**Task prompt**
Lines below that hold the word "will" must be copied in full.

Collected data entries
------------------------
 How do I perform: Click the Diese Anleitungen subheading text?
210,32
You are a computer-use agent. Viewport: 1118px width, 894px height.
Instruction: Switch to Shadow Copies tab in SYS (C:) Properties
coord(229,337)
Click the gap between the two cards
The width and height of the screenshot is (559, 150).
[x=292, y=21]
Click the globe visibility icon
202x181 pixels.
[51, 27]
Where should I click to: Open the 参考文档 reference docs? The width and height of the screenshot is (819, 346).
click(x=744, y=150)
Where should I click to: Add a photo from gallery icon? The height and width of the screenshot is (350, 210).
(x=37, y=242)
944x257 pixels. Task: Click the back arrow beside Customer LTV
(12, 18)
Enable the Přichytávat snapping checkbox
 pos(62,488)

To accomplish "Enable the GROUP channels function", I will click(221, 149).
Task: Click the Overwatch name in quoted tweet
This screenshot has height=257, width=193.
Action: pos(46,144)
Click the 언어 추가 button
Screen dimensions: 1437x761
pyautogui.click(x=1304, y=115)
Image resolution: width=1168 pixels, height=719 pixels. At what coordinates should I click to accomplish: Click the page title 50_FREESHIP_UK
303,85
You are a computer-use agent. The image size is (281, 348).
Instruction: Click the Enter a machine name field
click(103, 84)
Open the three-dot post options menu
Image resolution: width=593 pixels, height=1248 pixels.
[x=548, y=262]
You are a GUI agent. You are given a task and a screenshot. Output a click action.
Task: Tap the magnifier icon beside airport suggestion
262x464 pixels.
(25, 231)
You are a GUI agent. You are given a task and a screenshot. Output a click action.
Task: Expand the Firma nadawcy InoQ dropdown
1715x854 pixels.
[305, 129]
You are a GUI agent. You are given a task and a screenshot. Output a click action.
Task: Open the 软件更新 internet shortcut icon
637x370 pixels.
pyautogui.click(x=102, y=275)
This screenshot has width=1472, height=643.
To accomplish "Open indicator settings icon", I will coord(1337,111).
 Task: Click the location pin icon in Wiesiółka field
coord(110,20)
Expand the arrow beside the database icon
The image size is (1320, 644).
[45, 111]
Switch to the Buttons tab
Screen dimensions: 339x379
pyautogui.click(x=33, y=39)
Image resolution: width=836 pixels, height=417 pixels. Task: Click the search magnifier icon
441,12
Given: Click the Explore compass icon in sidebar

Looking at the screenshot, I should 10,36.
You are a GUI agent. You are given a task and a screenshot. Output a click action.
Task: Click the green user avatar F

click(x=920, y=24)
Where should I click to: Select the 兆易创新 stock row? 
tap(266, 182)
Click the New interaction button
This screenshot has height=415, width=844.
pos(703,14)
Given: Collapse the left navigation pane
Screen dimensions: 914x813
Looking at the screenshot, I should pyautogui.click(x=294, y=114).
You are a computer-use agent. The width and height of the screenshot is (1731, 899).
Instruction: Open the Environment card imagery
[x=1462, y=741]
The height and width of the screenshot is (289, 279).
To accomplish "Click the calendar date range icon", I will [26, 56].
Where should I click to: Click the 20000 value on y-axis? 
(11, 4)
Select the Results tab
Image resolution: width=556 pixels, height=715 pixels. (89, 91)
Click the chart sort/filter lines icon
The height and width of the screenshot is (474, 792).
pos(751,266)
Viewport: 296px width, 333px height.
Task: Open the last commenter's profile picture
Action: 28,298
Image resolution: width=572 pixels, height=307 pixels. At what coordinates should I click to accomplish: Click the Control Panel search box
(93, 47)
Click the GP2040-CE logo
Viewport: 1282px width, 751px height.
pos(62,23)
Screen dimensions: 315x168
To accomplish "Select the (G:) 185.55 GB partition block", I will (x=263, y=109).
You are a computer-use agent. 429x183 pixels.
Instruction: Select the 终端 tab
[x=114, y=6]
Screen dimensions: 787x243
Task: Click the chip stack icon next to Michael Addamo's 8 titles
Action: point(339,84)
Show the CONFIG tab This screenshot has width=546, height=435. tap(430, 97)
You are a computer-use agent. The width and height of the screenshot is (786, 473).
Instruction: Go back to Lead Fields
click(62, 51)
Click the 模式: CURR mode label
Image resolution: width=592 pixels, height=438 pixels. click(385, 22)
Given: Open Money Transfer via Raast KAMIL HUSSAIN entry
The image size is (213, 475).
------------------------
**Exercise response**
To accomplish "Enable the GROUP channels function", I will click(221, 149).
To accomplish "Open indicator settings icon", I will coord(1337,111).
To accomplish "Click the calendar date range icon", I will [26, 56].
To accomplish "Select the (G:) 185.55 GB partition block", I will (x=263, y=109).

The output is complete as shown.